Rum and cranberry pancakes with butter rum syrup.


 I feel like these pancakes are so fitting with the holidays that are quickly approaching and all. I mean, Thanksgiving breakfast (and Christmas too, hello, those cranberries are so dang festive!)? Heck yes. Plus, you totally need a little booze first thing on Thanksgiving (or maybe even the day after Thanksgiving too). It will help to put some of those slightly bizarre relatives in a little better light. And if you are cooking Thanksgiving dinner, maybe double the amount of rum in that butter sauce…everyone needs a little extra kick at extended family gatherings.

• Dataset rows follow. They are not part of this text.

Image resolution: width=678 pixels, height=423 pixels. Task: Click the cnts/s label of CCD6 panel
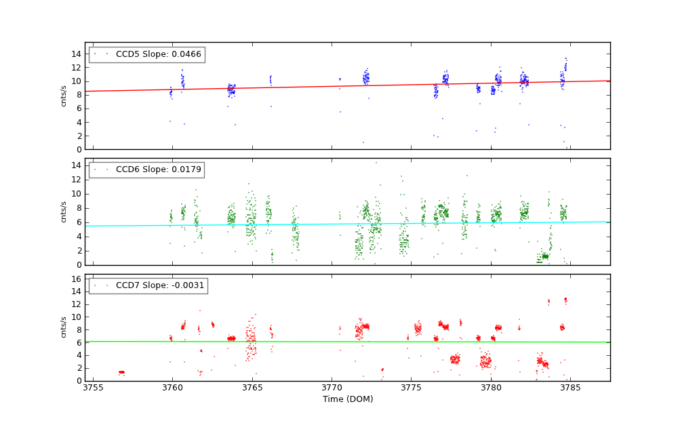pyautogui.click(x=64, y=212)
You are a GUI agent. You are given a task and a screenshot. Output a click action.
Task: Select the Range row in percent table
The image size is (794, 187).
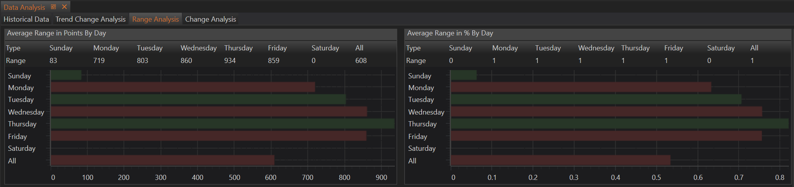tap(416, 61)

  •  prep time : 5 minutes
  •  cook time : 10 minutes
  •  total time : 30 minutes
  •  servings : 12 pancakes
  •  calories : 212 kcal

INGREDIENTS

  • 2 cup self-rising flour
  • 2 eggs
  • 2 tablespoons caster sugar* super fine
  • 1 1/2 cups milk
  • 1/2 cup dried cranberries or raisins Sneh's recipe calls for raisins
  • 1 tablespoon rum I used a coconut rum
  • 1 teaspoon vanilla extract
  • 1/2 teaspoon cinnamon
  • 1 cup chocolate chips optional
  • pinch fo salt
  • 1 tablespoon olive oil

RUM BUTTER SAUCE

  • 4 tablespoons salted butter
  • 1 tablespoon run I used coconut rum
  • 2 tablespoon dried cranberries or raisins Sneh's recipe calls for raisins
  • 1/3 cup pure maple syrup

INSTRUCTIONS

1. To make the pancakes, combine all the ingredients in a large bowl, and whisk with a wire whisk until smooth. Set aside to rest for 15 minutes.

2. To make the rum butter sauce, combine all the ingredients in a small sauce heavy-bottomed saucepan on low heat. Simmer until the butter has melted and the cranberries (or raisins) are plump. Remove from the heat and leave in the pan to keep warm.

3. Heat a skillet on medium heat. Pour 1/2-1/3 cup pancake batter on the center of the hot pan and gently spread the batter for form a circle. If desired, sprinkle in a few chocolate chips (do it!). Cook until bubbles appear on the surface. Using a spatula, gently flip the pancake over and cook the other side for a minute, or until golden. Repeat with the remaining batter.

4. Serve pancakes drizzled with the rum butter sauce. Sprinkle with powdered sugar if desired.